My mind is blown!
(Guy in the back with your smart ass 'statement of the obvious' comment ...sit down.)
When we started out on this journey to get a grip on reality, right our course and take back control of our very out of control lives, I promised myself that I was not going to disguise our move, our decision or our rational. That if anybody asked I would be honest with them and say; "We've been living far too long in a life we thought we were supposed to want, struggling to acquire, preserve and maintain the things and activities that we came to believe represented a successful life. We traded the life we were dreaming of for a life others were dreaming for us. Yes we can do it, but we don't want to anymore.
When you say that out loud to someone you get one of two reactions.
Reaction #1 I'm sorry.
Okay the words "I'm sorry never escape the lips but there is a look in their eyes that portrays their concern for your 'need' to move. You can read their embarrassment for you (these people also whisper when retelling your plight to others) and yes some of these people we hold relation to by blood. If that doesn't say it all about the state of now; family that would be more willing to see you struggle with a facade than take charge of your happiness and your future. Despite the twisted reaction of the "I'm Sorry" group it is a relatively small contingent of people with this general reaction.
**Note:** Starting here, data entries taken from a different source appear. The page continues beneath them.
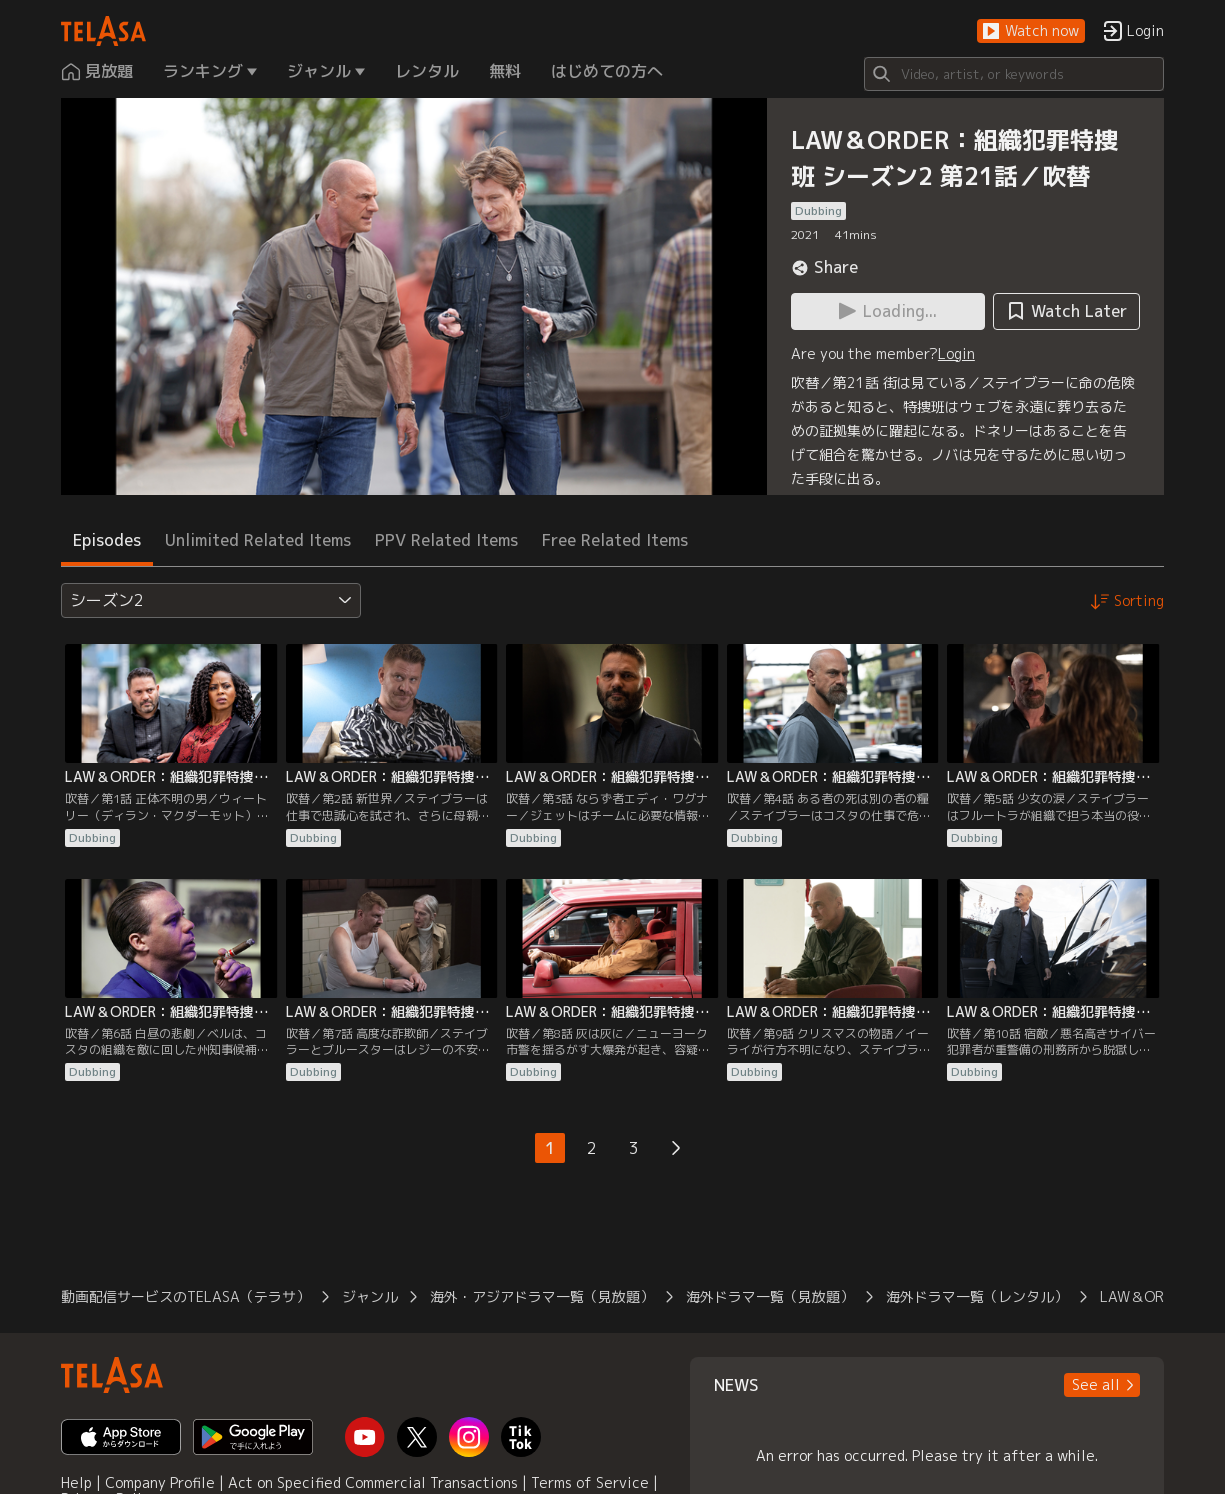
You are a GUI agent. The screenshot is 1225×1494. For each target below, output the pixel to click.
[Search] (1014, 74)
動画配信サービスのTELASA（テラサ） (185, 1296)
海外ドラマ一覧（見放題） (770, 1296)
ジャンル (370, 1296)
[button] (1031, 31)
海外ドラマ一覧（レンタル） (977, 1296)
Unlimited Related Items (258, 540)
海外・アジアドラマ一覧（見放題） (542, 1296)
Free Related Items (615, 540)
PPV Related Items (446, 540)
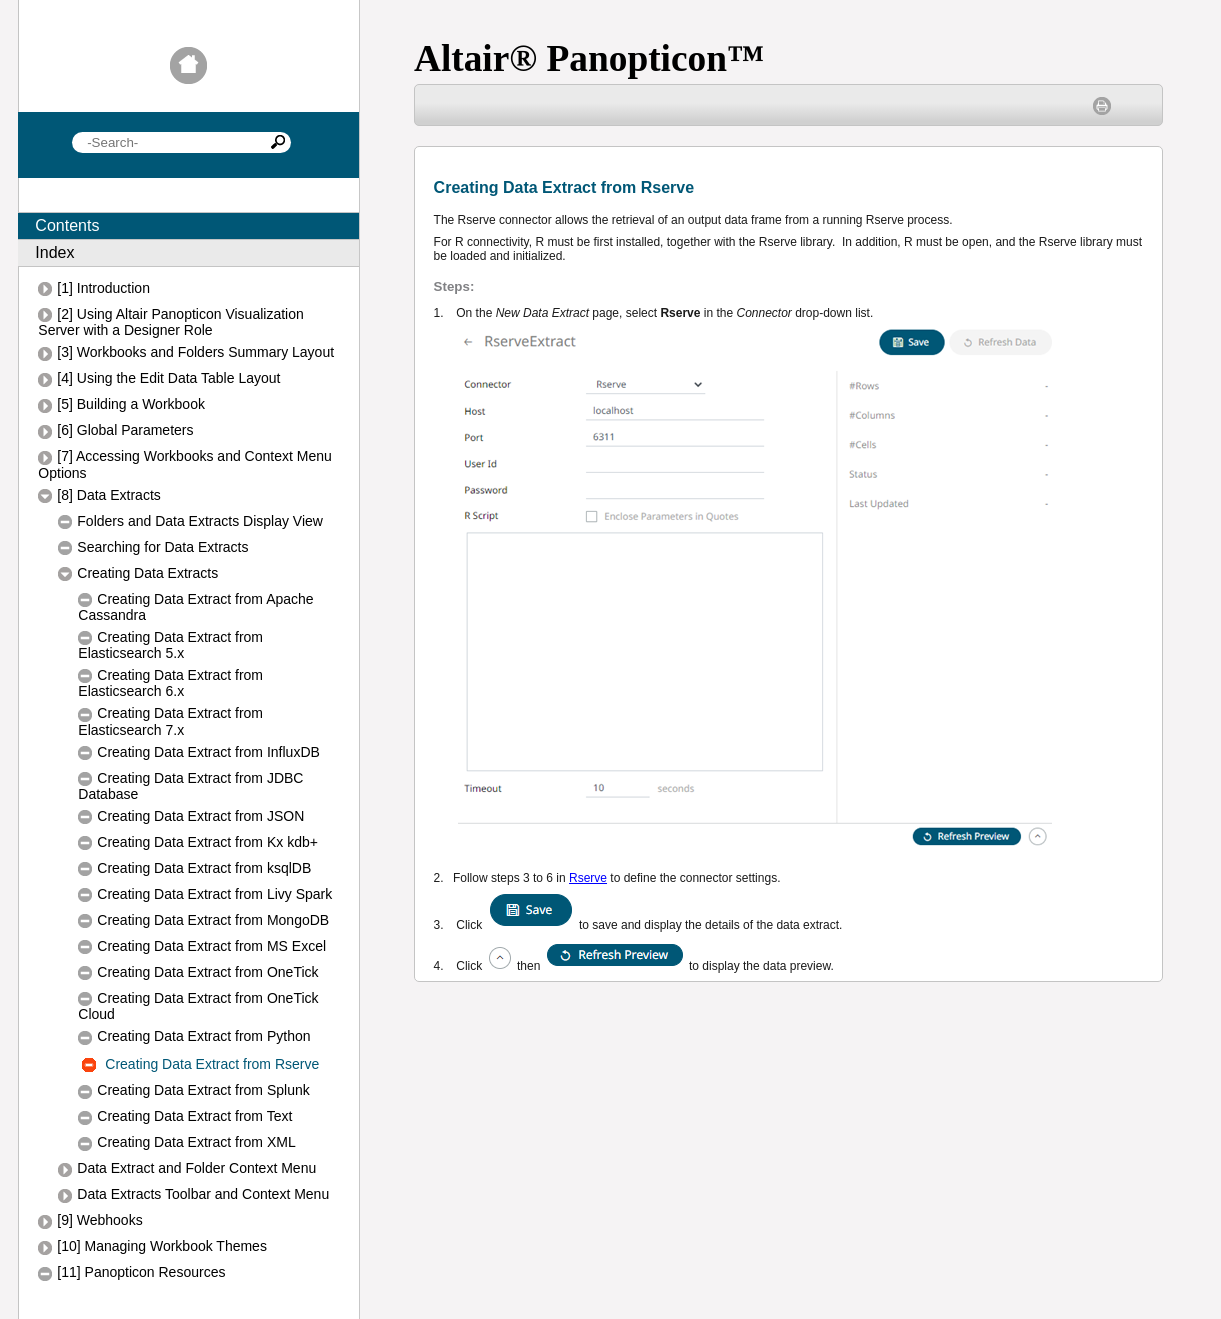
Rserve (588, 878)
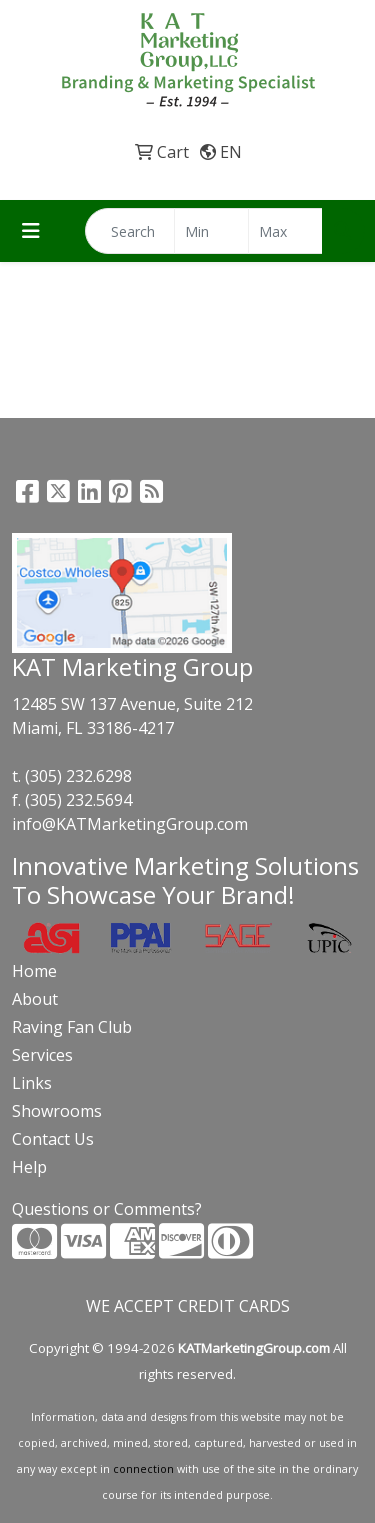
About (35, 999)
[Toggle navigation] (31, 231)
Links (32, 1083)
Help (29, 1167)
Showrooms (57, 1111)
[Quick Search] (130, 231)
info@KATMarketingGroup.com (130, 824)
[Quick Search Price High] (285, 231)
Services (42, 1055)
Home (34, 971)
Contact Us (53, 1139)
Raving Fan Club (72, 1027)
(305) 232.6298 (78, 776)
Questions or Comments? (107, 1209)
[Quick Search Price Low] (211, 231)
The vast majority of reactors fall into...
Category #2 'You too?'
This is where my mind gets blown (again, guy in the back...) We've plodded along in this life for so long now, struggled through, making ends meet and tying knots, so focused on keeping our heads above water that we failed to notice the people around us who are living the exact same life. I never wanted to be one to say that we were the type 'keeping up with the Jones" but you know what...we are all Jones. I am astounded by the stories of families drowning in debt, maintaining the style but missing the life. The more I talk the more I hear back from people who have resigned themselves to the knowledge that they will never be out from under their burdens. It is completely amazing the reality people are willing to share when you are open with them about your own struggles. People who I believed to have it all together are buying groceries on credit, revolving payday loans, charging their lives and putting their paychecks back on to their cards so there is room to charge the next week. Families are tanking out overdraft protection, maxing lines of credit, and securing ridiculously high interest personal loans knowing that spending and having today can be easily consolidated tomorrow. You can see the pain on a person's face when they open up about their struggles and their stress, it breaks my heart. Worse still is knowing that there is always more iceberg under the water than you see on the surface.
I leave these conversations knowing that I could return in ten years and their stories will not be different, we could keep our own story alive indefinitely focusing on the 'stuff'. That is a scary reality.
I look at the big picture and I can't help but think "how crazy is this?" How completely disillusioned are we with what matters in life? Are we really a better, happier society for having two new cars in the driveway, our kids dressed in the latest fashion and a FB status updates that says 'gone to Mexico'? Are our kids happier with the newest phones, tablets and running shoes? Should it not break our hearts that they probably have a very vivid understanding of the financial pressure these things place on a family but that they accept that it is a fair trade off? What futures are we setting them up for? We've reached record levels of anxiety and depression today largely fueled, I fear, by our need to keep up and have it all. People drink from coffee mugs that cleverly state "money can't buy happiness" but we try anyway. I wonder who we are trying to impress.
By trying to do the best for our families we are missing out on the best of them.
These last few months have ranked right up there in my top ten 'scary events of all times'. They have also landed on the 'best decision ever' list. There is excitement in taking control, fresh starts and taking concrete step towards the life we've always wanted. Even if to some it looks like we are trading it all in for a lesser life, you have no idea just how much bigger of a life we are creating!
I only wish one thing, and that is that we could take more people with us. I wish I could encourage people to let go of the life they think they are supposed to want in favour of the life that is waiting for them.
Gratitude today that if you look into your heart, study it and answer it's questions you find the answers for your life. Gratitude that if you are lucky there are people strong enough and who believe in you enough to help, support, go along for the ride and help carry a couch.
Gratitude, Hope & Smiles are meant to be shared...Happy Monday...make this week count!